WHAT YOU SHOULD DO: All of the entries below are to be retyped exactly.

EXERCISE INPUT section start

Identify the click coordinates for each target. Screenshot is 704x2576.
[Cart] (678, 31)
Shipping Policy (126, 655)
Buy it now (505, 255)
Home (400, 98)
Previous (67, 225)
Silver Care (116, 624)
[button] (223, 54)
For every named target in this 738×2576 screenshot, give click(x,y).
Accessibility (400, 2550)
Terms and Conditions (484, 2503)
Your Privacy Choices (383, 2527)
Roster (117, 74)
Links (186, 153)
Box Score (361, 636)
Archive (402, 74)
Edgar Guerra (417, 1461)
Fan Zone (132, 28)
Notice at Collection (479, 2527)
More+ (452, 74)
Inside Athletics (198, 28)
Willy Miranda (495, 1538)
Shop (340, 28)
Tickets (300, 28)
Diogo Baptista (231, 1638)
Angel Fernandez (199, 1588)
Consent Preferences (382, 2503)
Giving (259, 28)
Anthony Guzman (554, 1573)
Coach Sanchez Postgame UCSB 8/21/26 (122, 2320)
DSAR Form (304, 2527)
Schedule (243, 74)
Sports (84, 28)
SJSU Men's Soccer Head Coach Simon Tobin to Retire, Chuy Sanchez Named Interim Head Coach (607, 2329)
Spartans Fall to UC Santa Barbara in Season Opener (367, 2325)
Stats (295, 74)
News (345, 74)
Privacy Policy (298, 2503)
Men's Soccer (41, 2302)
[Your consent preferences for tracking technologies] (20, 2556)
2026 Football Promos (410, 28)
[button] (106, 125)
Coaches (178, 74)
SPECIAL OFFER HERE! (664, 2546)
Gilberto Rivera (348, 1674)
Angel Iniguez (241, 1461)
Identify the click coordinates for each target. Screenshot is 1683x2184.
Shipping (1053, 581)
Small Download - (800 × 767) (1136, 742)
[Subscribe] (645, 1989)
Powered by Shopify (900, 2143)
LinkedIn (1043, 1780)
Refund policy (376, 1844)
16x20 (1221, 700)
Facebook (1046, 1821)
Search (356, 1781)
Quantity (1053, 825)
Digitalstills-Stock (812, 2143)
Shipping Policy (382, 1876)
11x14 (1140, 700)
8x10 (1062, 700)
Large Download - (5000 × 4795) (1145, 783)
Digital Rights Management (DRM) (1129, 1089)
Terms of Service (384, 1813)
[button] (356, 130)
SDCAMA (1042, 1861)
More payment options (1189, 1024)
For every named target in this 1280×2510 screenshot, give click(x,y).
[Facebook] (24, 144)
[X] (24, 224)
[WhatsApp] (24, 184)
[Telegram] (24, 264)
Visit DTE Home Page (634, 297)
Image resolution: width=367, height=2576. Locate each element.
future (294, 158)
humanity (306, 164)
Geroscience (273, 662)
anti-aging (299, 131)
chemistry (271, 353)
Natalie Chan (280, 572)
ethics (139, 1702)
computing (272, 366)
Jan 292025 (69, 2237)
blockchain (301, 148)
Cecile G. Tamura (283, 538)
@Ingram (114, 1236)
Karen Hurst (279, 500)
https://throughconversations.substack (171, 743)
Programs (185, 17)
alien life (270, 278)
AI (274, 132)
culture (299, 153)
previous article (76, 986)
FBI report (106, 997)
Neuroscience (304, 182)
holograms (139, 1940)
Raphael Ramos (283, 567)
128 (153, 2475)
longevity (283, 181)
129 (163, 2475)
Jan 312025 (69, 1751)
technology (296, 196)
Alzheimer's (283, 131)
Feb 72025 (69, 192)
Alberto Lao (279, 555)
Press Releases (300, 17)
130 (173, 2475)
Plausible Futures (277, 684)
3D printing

EXERCISE INPUT section end

ANSWER TO THIS TASK:
Identify the click coordinates for each target. Screenshot is 704x2576.
[Cart] (678, 31)
Shipping Policy (126, 655)
Buy it now (505, 255)
Home (400, 98)
Previous (67, 225)
Silver Care (116, 624)
[button] (223, 54)
For every named target in this 738×2576 screenshot, give click(x,y).
Accessibility (400, 2550)
Terms and Conditions (484, 2503)
Your Privacy Choices (383, 2527)
Roster (117, 74)
Links (186, 153)
Box Score (361, 636)
Archive (402, 74)
Edgar Guerra (417, 1461)
Fan Zone (132, 28)
Notice at Collection (479, 2527)
More+ (452, 74)
Inside Athletics (198, 28)
Willy Miranda (495, 1538)
Shop (340, 28)
Tickets (300, 28)
Diogo Baptista (231, 1638)
Angel Fernandez (199, 1588)
Consent Preferences (382, 2503)
Giving (259, 28)
Anthony Guzman (554, 1573)
Coach Sanchez Postgame UCSB 8/21/26 (122, 2320)
DSAR Form (304, 2527)
Schedule (243, 74)
Sports (84, 28)
SJSU Men's Soccer Head Coach Simon Tobin to Retire, Chuy Sanchez Named Interim Head Coach (607, 2329)
Spartans Fall to UC Santa Barbara in Season Opener (367, 2325)
Stats (295, 74)
News (345, 74)
Privacy Policy (298, 2503)
Men's Soccer (41, 2302)
[Your consent preferences for tracking technologies] (20, 2556)
2026 Football Promos (410, 28)
[button] (106, 125)
Coaches (178, 74)
SPECIAL OFFER HERE! (664, 2546)
Gilberto Rivera (348, 1674)
Angel Iniguez (241, 1461)
Identify the click coordinates for each target. Screenshot is 1683x2184.
Shipping (1053, 581)
Small Download - (800 × 767) (1136, 742)
[Subscribe] (645, 1989)
Powered by Shopify (900, 2143)
LinkedIn (1043, 1780)
Refund policy (376, 1844)
16x20 (1221, 700)
Facebook (1046, 1821)
Search (356, 1781)
Quantity (1053, 825)
Digitalstills-Stock (812, 2143)
Shipping Policy (382, 1876)
11x14 (1140, 700)
8x10 (1062, 700)
Large Download - (5000 × 4795) (1145, 783)
Digital Rights Management (DRM) (1129, 1089)
Terms of Service (384, 1813)
[button] (356, 130)
SDCAMA (1042, 1861)
More payment options (1189, 1024)
For every named target in this 1280×2510 screenshot, give click(x,y).
[Facebook] (24, 144)
[X] (24, 224)
[WhatsApp] (24, 184)
[Telegram] (24, 264)
Visit DTE Home Page (634, 297)
Image resolution: width=367, height=2576. Locate each element.
future (294, 158)
humanity (306, 164)
Geroscience (273, 662)
anti-aging (299, 131)
chemistry (271, 353)
Natalie Chan (280, 572)
ethics (139, 1702)
computing (272, 366)
Jan 292025 (69, 2237)
blockchain (301, 148)
Cecile G. Tamura (283, 538)
@Ingram (114, 1236)
Karen Hurst (279, 500)
https://throughconversations.substack (171, 743)
Programs (185, 17)
alien life (270, 278)
AI (274, 132)
culture (299, 153)
previous article (76, 986)
FBI report (106, 997)
Neuroscience (304, 182)
holograms (139, 1940)
Raphael Ramos (283, 567)
128 (153, 2475)
longevity (283, 181)
129 (163, 2475)
Jan 312025 (69, 1751)
technology (296, 196)
Alzheimer's (283, 131)
Feb 72025 (69, 192)
Alberto Lao (279, 555)
Press Releases (300, 17)
130 (173, 2475)
Plausible Futures (277, 684)
3D printing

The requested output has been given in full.